Geopolitical tensions translate to civilian cyber threats

All these tensions have translated into a highly volatile cyber threat environment in one of the most congested maritime environments globally. States operating in the region are battling for superiority in the information space by using electronic warfare techniques designed to impede their adversaries’ ability to use communication, navigation, and information systems at sea. Commercial vessels of all sizes have been caught in this electronic crossfire and have frequently been affected by GNSS interference and had maritime radar systems denied. 

Commercial vessels are also increasingly becoming the intended targets of such electronic warfare activity, with states using these techniques against vessels flagged from their rivals for symbolic targeting or diplomatic signalling. Further afield, electronic warfare techniques have been used in the Gulf to support physical attacks against target vessels, with state actors using spoofed radio communications to lure civilian vessels into territorial waters.   

Electronic warfare and GNSS interference in the region are now significant threats to the safety of commercial vessels, with electronic navigation systems severely disrupted, radar systems denied, and communications systems rendered unusable. All these potential impacts combine to create a substantial amount of safety risk for vessels transiting the region.
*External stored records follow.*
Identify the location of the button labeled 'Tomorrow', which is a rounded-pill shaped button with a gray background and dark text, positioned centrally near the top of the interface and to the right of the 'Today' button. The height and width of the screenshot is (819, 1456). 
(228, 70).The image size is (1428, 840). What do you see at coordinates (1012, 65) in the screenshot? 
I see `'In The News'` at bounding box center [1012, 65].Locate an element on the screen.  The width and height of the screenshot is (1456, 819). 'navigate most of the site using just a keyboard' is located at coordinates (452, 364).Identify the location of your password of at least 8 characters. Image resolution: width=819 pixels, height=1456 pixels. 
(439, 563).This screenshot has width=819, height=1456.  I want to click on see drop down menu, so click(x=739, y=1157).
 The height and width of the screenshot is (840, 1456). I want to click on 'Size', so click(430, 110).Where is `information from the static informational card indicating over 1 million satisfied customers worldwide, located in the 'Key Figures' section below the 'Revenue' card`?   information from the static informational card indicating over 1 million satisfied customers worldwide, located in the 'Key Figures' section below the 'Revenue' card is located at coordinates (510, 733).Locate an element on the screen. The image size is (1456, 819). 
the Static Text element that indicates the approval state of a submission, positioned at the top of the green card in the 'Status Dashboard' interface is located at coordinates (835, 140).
GNSS interference activity in the Eastern and Southern Mediterranean regions (2017 – present)

Espionage threats add to operational disruption

There is also a broader, longer-term cyber threat to businesses as a result of tensions among states operating in the Mediterranean region. Cyber operations make effective means of espionage, with states collecting large volumes of information or intelligence from target organisations and companies operating on behalf of adversary states. Russia has long been a highly active and sophisticated player in this domain and has targeted state and non-state organisations operating in the Middle East, Europe and the Mediterranean region for intelligence relating to adversary states’ diplomatic and foreign policy positions as well as military capabilities. 

The US, the UK, other NATO and also EU members will continue to show an increased interest in the Mediterranean region, with a key focus on Syria, Libya and Turkey as the latter continues to move to the periphery of NATO, taking its own direction in geopolitical and military policy in the Mediterranean and Middle East regions. As well as the accusations against France, reporting indicates that other states, including Russia, are targeting Turkish organisations for espionage and disruptive purposes using cyber techniques.

In response, Turkish-linked cyber threat groups are quickly emerging as advanced and capable operators, with previous Turkey-linked campaigns targeting Greek, Cypriot, Albanian, and Middle Eastern government officials for espionage purposes. The Turkish-linked SeaTurtle campaign – starting in 2017 but continuing until at least 2019 – shows the sophisticated nature of Turkish-linked groups, which were able to compromise internet infrastructure to collect large amounts of data from several targets in the Middle East, Europe and North America.

Growing range of threats highlight need for mitigation measures

In response to this fluid and evolving cyber threat picture, businesses and other organisations should remain closely aware of geopolitical tensions and events in the Mediterranean region. These are key drivers for cyber and other electronic events, which are often designed to signal to other states at the cost of civilian assets and companies. 

Businesses should understand the cyber threat actors motivated to target their organisation, and the tactics they use to penetrate target networks, to build a proportionate and prioritised cyber security response. Finally, businesses in the maritime sector should also consider building navigation and communication resilience plans for operating in the Mediterranean region in preparation for experiencing the effects of electronic warfare.